An exact copy of the lines from the one containing "The image size is (397, 258)." through the last line below is required; include both of those lines and no others.

Saved data entries:

▬▬▬

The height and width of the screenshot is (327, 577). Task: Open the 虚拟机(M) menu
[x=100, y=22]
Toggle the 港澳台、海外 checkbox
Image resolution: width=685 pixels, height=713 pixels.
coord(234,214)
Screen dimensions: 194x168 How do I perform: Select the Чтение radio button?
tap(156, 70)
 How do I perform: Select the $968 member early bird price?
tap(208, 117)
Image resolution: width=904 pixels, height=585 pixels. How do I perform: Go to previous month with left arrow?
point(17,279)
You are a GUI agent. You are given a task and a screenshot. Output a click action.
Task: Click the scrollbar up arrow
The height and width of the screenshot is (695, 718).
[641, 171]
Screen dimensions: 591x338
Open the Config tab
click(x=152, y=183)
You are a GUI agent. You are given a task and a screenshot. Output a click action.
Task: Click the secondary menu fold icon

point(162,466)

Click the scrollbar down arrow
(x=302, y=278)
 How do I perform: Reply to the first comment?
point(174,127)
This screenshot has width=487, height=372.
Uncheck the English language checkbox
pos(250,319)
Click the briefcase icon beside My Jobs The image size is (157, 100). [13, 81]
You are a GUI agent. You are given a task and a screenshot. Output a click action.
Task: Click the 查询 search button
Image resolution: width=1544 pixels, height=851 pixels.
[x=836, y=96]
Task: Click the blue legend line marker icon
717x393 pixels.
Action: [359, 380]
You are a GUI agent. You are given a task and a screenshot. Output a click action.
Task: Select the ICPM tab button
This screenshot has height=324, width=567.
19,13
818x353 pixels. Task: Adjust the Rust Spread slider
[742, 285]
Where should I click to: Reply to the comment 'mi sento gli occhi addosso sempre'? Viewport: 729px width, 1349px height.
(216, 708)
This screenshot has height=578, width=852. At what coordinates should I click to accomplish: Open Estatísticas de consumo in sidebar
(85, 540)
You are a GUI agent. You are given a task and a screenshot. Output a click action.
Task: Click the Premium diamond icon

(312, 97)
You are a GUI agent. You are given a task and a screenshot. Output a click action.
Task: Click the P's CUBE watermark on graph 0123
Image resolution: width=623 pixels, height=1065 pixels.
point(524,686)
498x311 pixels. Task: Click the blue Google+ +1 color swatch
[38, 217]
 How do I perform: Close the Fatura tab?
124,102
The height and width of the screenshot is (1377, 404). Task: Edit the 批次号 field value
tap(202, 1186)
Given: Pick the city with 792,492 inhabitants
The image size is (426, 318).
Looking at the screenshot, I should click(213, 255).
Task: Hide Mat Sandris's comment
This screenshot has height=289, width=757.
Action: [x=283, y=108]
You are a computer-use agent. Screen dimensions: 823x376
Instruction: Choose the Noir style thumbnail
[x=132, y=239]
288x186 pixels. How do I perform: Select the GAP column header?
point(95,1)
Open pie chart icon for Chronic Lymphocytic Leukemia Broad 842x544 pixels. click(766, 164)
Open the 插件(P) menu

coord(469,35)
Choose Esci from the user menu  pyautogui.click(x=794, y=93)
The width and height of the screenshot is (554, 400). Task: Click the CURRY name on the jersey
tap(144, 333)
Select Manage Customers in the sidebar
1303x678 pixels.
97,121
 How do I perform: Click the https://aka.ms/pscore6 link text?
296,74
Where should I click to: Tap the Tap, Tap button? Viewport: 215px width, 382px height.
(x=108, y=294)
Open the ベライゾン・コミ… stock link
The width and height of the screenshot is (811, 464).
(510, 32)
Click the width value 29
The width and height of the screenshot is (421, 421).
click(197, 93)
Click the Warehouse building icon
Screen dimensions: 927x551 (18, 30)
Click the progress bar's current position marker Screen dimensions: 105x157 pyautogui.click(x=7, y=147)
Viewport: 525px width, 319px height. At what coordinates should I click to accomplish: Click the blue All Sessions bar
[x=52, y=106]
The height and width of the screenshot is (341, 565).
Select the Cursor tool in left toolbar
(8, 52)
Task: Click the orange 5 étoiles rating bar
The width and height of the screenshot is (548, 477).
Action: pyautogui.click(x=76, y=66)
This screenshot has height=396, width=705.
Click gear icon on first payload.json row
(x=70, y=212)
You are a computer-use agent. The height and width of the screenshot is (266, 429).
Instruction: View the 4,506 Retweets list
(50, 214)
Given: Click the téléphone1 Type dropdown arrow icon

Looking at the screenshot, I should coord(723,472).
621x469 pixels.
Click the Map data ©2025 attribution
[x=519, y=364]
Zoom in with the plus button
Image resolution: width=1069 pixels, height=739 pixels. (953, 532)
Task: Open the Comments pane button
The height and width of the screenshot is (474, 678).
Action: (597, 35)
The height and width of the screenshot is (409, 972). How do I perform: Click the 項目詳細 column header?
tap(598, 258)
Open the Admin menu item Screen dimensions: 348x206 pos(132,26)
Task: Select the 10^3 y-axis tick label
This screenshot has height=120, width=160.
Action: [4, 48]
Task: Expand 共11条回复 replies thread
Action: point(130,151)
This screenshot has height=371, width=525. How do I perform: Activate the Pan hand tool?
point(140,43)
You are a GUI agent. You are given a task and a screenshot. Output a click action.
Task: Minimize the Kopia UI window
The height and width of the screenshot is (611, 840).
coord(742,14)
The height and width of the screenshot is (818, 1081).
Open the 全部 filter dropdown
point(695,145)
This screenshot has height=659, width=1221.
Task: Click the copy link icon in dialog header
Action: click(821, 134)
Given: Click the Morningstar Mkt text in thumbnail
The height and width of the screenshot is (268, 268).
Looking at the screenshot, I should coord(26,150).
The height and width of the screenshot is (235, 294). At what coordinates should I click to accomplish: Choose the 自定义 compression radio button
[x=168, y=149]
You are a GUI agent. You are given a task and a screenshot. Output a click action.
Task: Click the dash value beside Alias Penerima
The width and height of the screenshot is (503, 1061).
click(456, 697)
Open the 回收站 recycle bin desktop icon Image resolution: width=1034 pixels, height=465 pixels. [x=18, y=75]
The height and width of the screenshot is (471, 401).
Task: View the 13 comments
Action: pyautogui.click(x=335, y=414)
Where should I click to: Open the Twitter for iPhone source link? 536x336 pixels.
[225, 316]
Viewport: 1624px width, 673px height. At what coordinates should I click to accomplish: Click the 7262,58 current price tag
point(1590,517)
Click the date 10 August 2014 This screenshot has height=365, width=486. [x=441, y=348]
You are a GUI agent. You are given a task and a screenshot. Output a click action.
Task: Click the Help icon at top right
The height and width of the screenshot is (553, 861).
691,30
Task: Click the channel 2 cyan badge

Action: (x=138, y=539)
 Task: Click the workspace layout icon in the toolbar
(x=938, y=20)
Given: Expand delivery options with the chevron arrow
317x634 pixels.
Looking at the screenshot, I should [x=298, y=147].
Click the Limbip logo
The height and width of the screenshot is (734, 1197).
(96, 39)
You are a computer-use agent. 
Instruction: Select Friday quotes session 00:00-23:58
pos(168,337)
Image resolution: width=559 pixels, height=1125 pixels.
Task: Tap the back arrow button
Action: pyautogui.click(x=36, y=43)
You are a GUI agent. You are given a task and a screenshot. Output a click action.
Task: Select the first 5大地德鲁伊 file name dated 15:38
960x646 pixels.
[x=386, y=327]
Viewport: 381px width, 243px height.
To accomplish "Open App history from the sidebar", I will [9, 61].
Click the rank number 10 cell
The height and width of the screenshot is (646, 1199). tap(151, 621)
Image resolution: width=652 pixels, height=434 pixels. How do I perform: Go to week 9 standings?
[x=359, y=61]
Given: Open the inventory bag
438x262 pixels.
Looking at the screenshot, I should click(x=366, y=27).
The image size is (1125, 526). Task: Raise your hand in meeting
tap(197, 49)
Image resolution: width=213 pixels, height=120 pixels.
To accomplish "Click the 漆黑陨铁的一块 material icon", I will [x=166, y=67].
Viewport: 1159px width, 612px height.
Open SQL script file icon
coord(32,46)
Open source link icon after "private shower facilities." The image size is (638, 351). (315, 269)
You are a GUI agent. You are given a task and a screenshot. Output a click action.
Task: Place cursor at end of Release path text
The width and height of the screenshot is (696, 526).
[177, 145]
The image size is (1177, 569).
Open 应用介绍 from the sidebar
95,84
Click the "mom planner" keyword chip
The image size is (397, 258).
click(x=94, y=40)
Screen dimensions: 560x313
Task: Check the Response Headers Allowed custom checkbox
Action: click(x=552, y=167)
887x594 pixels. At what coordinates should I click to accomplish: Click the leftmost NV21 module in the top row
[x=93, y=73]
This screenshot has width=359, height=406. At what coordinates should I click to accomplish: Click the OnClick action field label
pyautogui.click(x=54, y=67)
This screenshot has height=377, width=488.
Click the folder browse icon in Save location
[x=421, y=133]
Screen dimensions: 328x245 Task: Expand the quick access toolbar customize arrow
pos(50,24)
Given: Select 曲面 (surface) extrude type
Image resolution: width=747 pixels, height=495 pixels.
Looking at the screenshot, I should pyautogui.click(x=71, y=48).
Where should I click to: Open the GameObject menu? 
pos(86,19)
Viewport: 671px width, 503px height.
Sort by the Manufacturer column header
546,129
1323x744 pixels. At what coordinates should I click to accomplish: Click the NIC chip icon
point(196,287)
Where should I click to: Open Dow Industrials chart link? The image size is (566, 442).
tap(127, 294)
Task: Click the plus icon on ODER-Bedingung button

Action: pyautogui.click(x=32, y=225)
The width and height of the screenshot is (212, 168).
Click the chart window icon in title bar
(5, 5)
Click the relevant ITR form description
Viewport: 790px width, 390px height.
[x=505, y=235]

▬▬▬

Response for this exercise:
The image size is (397, 258).
click(x=94, y=40)
Screen dimensions: 560x313
Task: Check the Response Headers Allowed custom checkbox
Action: click(x=552, y=167)
887x594 pixels. At what coordinates should I click to accomplish: Click the leftmost NV21 module in the top row
[x=93, y=73]
This screenshot has width=359, height=406. At what coordinates should I click to accomplish: Click the OnClick action field label
pyautogui.click(x=54, y=67)
This screenshot has height=377, width=488.
Click the folder browse icon in Save location
[x=421, y=133]
Screen dimensions: 328x245 Task: Expand the quick access toolbar customize arrow
pos(50,24)
Given: Select 曲面 (surface) extrude type
Image resolution: width=747 pixels, height=495 pixels.
Looking at the screenshot, I should pyautogui.click(x=71, y=48).
Where should I click to: Open the GameObject menu? 
pos(86,19)
Viewport: 671px width, 503px height.
Sort by the Manufacturer column header
546,129
1323x744 pixels. At what coordinates should I click to accomplish: Click the NIC chip icon
point(196,287)
Where should I click to: Open Dow Industrials chart link? The image size is (566, 442).
tap(127, 294)
Task: Click the plus icon on ODER-Bedingung button

Action: pyautogui.click(x=32, y=225)
The width and height of the screenshot is (212, 168).
Click the chart window icon in title bar
(5, 5)
Click the relevant ITR form description
Viewport: 790px width, 390px height.
[x=505, y=235]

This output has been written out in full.